Veröffentlicht am: 12.09.2026 um 21:22 Uhr | Redaktion boerse-global.de

Circle bereitet den Arc-Start vor, während US-Regulierung stockt und Europas Aufseher vor wachsenden Risiken im Kryptomarkt warnen.

Circle startet Arc-Mainnet mit BlackRock und Visa als Validatoren
Minimalistische moderne Architektur mit geometrischen Betonpfeilern und hohen Glasdecken, die institutionelle Stabilität symbolisiert. Illustration mit AI erstellt.

Am 16. September 2026 plant das US-Finanztechnologieunternehmen Circle den Start des Arc-Mainnets. Dieses Vorhaben wird von einer Gruppe prominenter Gründungsvalidatoren unterstützt, zu denen unter anderem BlackRock, Visa, Mastercard, die DTCC sowie die ICE und Standard Chartered gehören.

Auch Galaxy, MoneyGram und die SBI Group sind an der Validierung des Netzwerks beteiligt. Der Start erfolgt mit insgesamt 12 Validatoren, wobei der Vermögensverwalter BlackRock bereits angekündigt hat, Vermögenswerte in Höhe von 3,2 Milliarden US-Dollar des BUIDL-Fonds auf die Arc-Plattform zu übertragen.

Finanzielle Kennzahlen und institutionelles Interesse

Im Vorfeld des Mainnet-Starts konnte Circle im Rahmen eines Vorverkaufs für ARC-Token insgesamt 242,2 Millionen US-Dollar einsammeln.
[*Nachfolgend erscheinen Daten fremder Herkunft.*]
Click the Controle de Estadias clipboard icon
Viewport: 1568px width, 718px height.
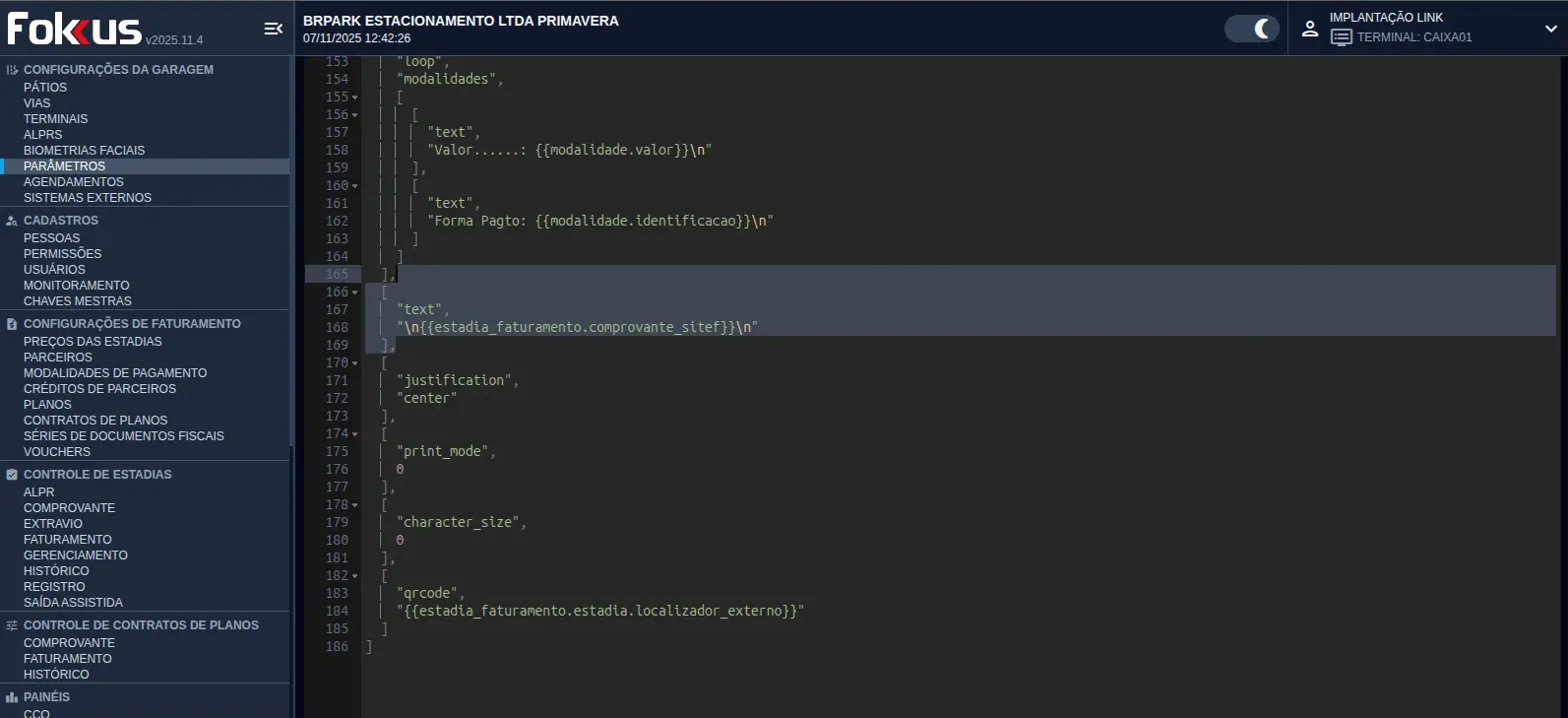[12, 475]
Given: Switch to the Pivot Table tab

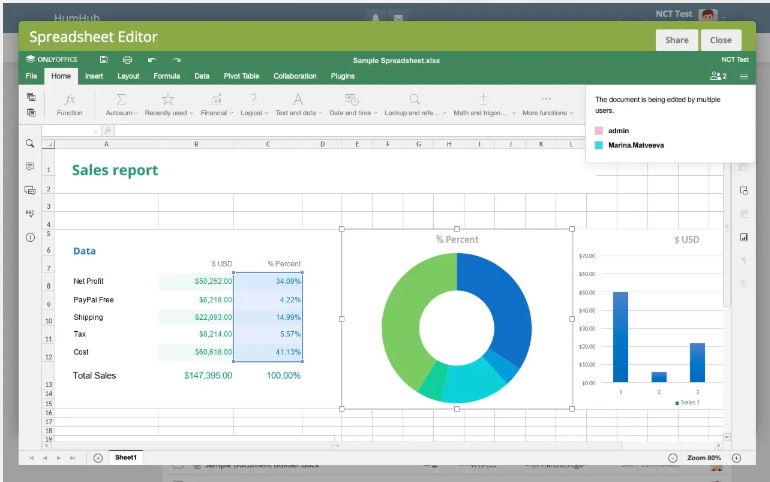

Der Preis pro Token lag dabei bei 0,30 US-Dollar, was einer Bewertung des Netzwerks (Fully Diluted Valuation) von 3 Milliarden US-Dollar entspricht. Zu den beteiligten Investoren gehörten neben BlackRock auch a16z crypto, Apollo und ARK Invest.

Die operativen Kennzahlen von Circle unterstreichen die wachsende Bedeutung digitaler Dollar-Derivate. Im zweiten Quartal 2026 befanden sich 73,3 Milliarden US-Dollar der stabilen Kryptowährung USDC im Umlauf. Das Onchain-Volumen erreichte in diesem Zeitraum 14,8 Billionen US-Dollar, was einer Steigerung von 151 Prozent im Vergleich zum Vorjahr entspricht.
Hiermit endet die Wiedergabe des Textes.